Magical Thinking On Hospital Projects: NZNO
Low-paid women health workers have paid for the Coalition Government’s Budget centrepiece - tax incentives for business, New Zealand Nurses Organisation Tōpūtanga Tapuhi Kaitiaki o Aotearoa (NZNO) says.
Budget 2025 is largely funded through $12.8 billion saved by gutting the pay equity scheme and scuppering 33 claims, including 13 from NZNO members across the health system including in the care and support, Plunket, primary care and hospice sectors.
NZNO Primary Health Care Nurses College chair Tracey Morgan says the Coalition Government has "utterly failed" to address the crisis in primary and community care which is leaving New Zealanders unable to see their GPs when they need to.
"There is nothing in this Budget to fix the chronic staff shortages that last year resulted in 36% of general practices being unable to take new enrolments. The Government chose not to close the 10% wage gap forcing primary and community care nurses to leave their communities for better paid hospital jobs.
"That would have been a $52.3 million investment with research showing the benefits would have been 14-fold. Instead, the Coalition Government has enabled further privatisation of the health system by giving $164 million to mainly Australian-owned urgent care franchises most New Zealanders can’t afford to go to.
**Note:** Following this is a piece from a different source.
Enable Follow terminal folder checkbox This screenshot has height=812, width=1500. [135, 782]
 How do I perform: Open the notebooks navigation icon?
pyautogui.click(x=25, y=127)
"There is also nothing in this Budget for iwi and Māori health providers who receive the lowest levels of funding in the health system," Tracey Morgan says.
NZNO president Anne Daniels says the Coalition Government’s estimates it can build new facilities or remediate old ones at four hospitals, increase inpatient beds across New Zealand and fund small-scale infrastructure projects for $1 billion is simply "magical thinking".
"The Finance Minister has found her unicorn after all. This is kicking the can down the road for a future government to acknowledge it can’t be done.
"There is no new operational spending for hospitals. The $1.37 billion for cost pressure funding announced in last year’s Budget is not enough to keep the lights on. Our health system is desperately understaffed, and there is no money here to escape the ongoing and entrenched hiring freeze in the sector.
"The health system is not over budget as the Government claims. It is under-funded and under-resourced. Patients need health investments based on their care needs, not an arbitrary bottom line.
"Nicola Willis was right. This is a no BS Budget - a no basic services Budget," Anne Daniels says.